Kolejnym punktem programu dotyczącym mojej osoby była autorska prelekcja „Zombie istnieją – i co dalej”. Jednak z uwagi na to, że miała się odbyć dopiero o 21:30, miałem dużo czasu na zwiedzenie całego terenu festiwalu. Przede wszystkim pojawiło się dużo zmian względem pierwszej edycji. Wystawcy wyszli na zewnątrz, pojawiło się więcej wiosek, w tym wioska Mad Maxa i wioska Tolkienowska. Nie zabrakło także znanej z poprzedniej edycji wioski Stalkerów. Wszystkie robiły piorunujące wrażenie.
Po wstępnym zwiedzeniu obiektu, wraz ze znajomymi postanowiliśmy na chwilę zalec w strefie gastro, która mocno się rozrosła a to z kolei spowodowało rozluźnienie kolejek po jedzenie czy napoje. To właśnie minimalistyczna strefa gastro była chyba moim największym zarzutem do pierwszej edycji. Szybko też zauważyłem przemieszczenie się sceny, która tym razem wylądowała niedaleko stolików przy których siedzieliśmy. Spowodowało to, że wszyscy jedzący i pijący mieli okazję widzieć wszystko to, co się na niej dzieje, a działo się sporo. Od koncertów, przez pokazy mody i konkursu cosplayu włącznie.
Chociaż po zakończeniu mojej prelekcji było już niemal ciemno i wszyscy wystawcy się zwinęli to jednak nie oznaczało to końca imprezy. Muzyka płynąca z wiosek, rozpalone ogniska i masa ludzi przy nich znaczyły, że rozpoczęła się nocna zmiana konwentu. W jej trakcie posiedziałem wraz ze stalkerami rozmawiając i śmiejąc się w najlepsze, aż do bardzo późnej pory.

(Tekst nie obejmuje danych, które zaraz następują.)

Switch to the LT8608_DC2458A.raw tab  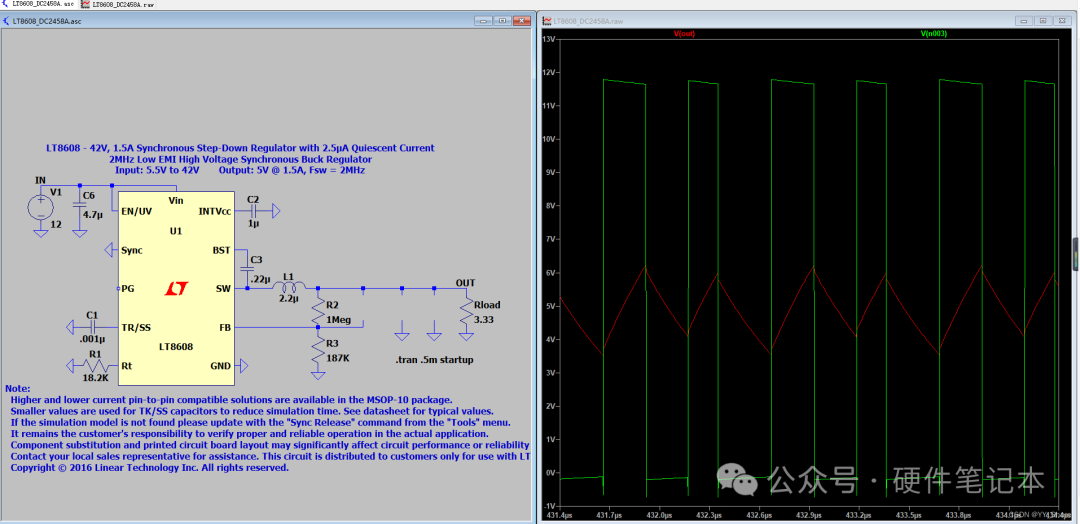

W końcu przyszedł czas na sen i z racji możliwości skorzystania ze sleeproomu dla twórców programu, właśnie tam się udałem. Niestety po ujrzeniu warunków w jakich miałem spędzić noc nieco zwątpiłem. Chociaż wiedziałem, że nie będą czekać na mnie luksusy to jednak brudny, pełen kurzu pokój trochę odstraszał. Organizatorzy wspomnieli przed przyjazdem o konieczności posiadania karimaty i śpiwora, a najlepiej też materaca dmuchanego – byłem więc przygotowany. O dziwo był dostępny prąd, więc w gruncie rzeczy nie było tak źle. Największym problemem była odległość do najbliższej toalety, a o istnieniu prysznica tylko słyszałem, bo nawet nie wiedziałem gdzie go mogę znaleźć. W końcu jak to mówią, co nas nie zabije, to nas wzmocni!
Sobota
Noc przebiegła bez większych przeszkód, a koleżanka z pokoju (którą serdecznie pozdrawiam) była niezwykle miła i uprzejma, toteż nie mogę narzekać na złe towarzystwo.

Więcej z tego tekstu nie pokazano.